* 练习要求: 将下文中用 Spark SQL 为 RDD 添加 schema 的文档节选完整打印一遍，不做任何改动。

* 文档节选:
----

1、测试数据people.txt
Michael, 29
Andy, 30
Justin, 19
2、代码测试
package com.cn.sparkSql
import org.apache.spark.sql.{Row, SparkSession}
import org.apache.spark.sql.types.{StringType, StructField, StructType}
/**
* 为RDD增加schema,并转化为dataFram
*/
object RddToDataFram {
def main(args: Array[String]): Unit = {
val spark = SparkSession
.builder()
.master("local[*]")
.appName("Spark SQL basic example")
.config("spark.some.config.option", "some-value")
.getOrCreate()
spark.sparkContext.setLogLevel("WARN")
import spark.implicits._
val peopleRdd = spark.sparkContext.textFile("people.txt")
//定义df列名字段
val schemaString="name,age";
//设置字段类型
val fields = schemaString.split(",")
.map(filedName => StructField(filedName, StringType, nullable = true))
//封装schema
val schema = StructType(fields)

----

* 记录信息:

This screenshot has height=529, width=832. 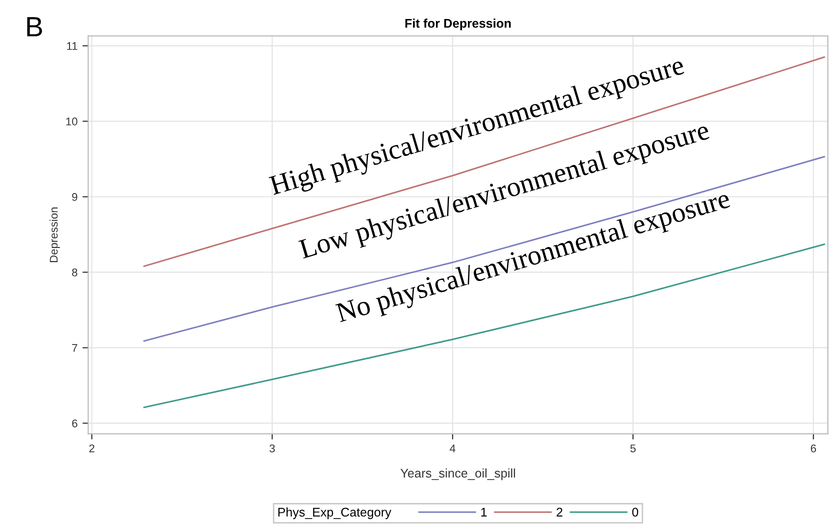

----

* 参考答案:
1、测试数据people.txt
Michael, 29
Andy, 30
Justin, 19
2、代码测试
package com.cn.sparkSql
import org.apache.spark.sql.{Row, SparkSession}
import org.apache.spark.sql.types.{StringType, StructField, StructType}
/**
* 为RDD增加schema,并转化为dataFram
*/
object RddToDataFram {
def main(args: Array[String]): Unit = {
val spark = SparkSession
.builder()
.master("local[*]")
.appName("Spark SQL basic example")
.config("spark.some.config.option", "some-value")
.getOrCreate()
spark.sparkContext.setLogLevel("WARN")
import spark.implicits._
val peopleRdd = spark.sparkContext.textFile("people.txt")
//定义df列名字段
val schemaString="name,age";
//设置字段类型
val fields = schemaString.split(",")
.map(filedName => StructField(filedName, StringType, nullable = true))
//封装schema
val schema = StructType(fields)